> Work required
Scale every click coordinate in the answers by 0.85 and round each to the nearest whole number, rounding halves up, leaving the requests unchanged. Rewrite only the entries from the line with "How do I perform: Click the Servings" to the line with "tap(256, 40)", both lines included.

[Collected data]
▽
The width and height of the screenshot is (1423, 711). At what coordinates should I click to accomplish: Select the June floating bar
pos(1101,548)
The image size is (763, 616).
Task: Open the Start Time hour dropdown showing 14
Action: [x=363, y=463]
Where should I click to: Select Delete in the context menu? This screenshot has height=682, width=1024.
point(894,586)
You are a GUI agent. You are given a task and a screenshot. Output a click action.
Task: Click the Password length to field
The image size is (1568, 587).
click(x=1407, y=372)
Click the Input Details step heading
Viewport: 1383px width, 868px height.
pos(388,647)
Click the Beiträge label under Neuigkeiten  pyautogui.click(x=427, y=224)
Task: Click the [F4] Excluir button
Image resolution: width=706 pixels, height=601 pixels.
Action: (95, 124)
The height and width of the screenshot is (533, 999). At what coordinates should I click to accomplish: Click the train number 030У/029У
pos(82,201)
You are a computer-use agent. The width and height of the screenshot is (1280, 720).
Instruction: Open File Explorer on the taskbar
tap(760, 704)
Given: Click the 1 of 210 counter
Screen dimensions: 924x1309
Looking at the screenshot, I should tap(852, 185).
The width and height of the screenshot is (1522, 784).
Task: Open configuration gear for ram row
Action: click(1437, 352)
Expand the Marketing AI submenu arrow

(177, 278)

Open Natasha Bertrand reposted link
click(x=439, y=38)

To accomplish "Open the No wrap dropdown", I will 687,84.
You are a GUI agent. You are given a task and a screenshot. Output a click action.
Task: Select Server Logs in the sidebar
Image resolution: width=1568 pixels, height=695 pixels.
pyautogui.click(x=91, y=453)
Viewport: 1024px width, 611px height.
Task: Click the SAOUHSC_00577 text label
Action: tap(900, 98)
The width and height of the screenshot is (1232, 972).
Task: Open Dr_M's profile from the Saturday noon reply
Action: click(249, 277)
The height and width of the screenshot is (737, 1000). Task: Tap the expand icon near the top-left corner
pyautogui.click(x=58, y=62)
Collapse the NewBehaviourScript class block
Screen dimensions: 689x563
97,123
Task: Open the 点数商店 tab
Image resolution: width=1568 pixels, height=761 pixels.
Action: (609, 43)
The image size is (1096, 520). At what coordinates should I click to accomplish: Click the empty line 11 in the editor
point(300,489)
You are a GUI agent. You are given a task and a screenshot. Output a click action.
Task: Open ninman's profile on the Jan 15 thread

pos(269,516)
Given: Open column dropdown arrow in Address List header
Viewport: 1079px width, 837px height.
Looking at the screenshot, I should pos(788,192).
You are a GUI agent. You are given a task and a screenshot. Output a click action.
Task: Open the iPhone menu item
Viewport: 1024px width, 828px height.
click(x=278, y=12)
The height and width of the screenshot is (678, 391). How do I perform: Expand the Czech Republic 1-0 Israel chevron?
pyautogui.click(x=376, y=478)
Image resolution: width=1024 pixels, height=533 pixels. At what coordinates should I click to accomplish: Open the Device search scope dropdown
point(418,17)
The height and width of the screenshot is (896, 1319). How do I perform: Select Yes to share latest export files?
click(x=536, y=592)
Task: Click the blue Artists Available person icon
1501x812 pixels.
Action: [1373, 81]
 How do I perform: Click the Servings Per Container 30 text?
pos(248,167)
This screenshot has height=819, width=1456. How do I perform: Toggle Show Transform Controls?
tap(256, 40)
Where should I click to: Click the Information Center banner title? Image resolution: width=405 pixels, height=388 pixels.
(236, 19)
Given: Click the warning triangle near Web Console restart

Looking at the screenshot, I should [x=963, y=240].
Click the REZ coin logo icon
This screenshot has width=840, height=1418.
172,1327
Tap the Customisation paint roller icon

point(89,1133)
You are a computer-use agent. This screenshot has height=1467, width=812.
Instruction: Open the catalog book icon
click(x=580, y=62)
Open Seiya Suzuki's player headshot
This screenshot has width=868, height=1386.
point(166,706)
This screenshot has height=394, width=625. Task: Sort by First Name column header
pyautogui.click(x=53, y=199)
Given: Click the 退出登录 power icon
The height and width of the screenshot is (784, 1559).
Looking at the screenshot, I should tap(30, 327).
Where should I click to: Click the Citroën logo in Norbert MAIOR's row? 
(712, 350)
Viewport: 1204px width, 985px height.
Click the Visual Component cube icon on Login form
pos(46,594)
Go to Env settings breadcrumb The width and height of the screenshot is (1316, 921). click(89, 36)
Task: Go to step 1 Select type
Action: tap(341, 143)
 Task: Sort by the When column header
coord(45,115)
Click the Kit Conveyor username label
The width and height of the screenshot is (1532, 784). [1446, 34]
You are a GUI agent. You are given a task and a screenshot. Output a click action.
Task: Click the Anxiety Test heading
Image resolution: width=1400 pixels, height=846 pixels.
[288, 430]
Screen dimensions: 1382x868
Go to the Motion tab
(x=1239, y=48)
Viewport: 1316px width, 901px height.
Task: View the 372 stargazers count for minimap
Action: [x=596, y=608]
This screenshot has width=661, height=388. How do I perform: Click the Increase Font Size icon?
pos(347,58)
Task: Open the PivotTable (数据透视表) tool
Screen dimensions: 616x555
△
> Response to this task
 How do I perform: Click the Servings Per Container 30 text?
pos(211,142)
This screenshot has height=819, width=1456. How do I perform: Toggle Show Transform Controls?
tap(218, 34)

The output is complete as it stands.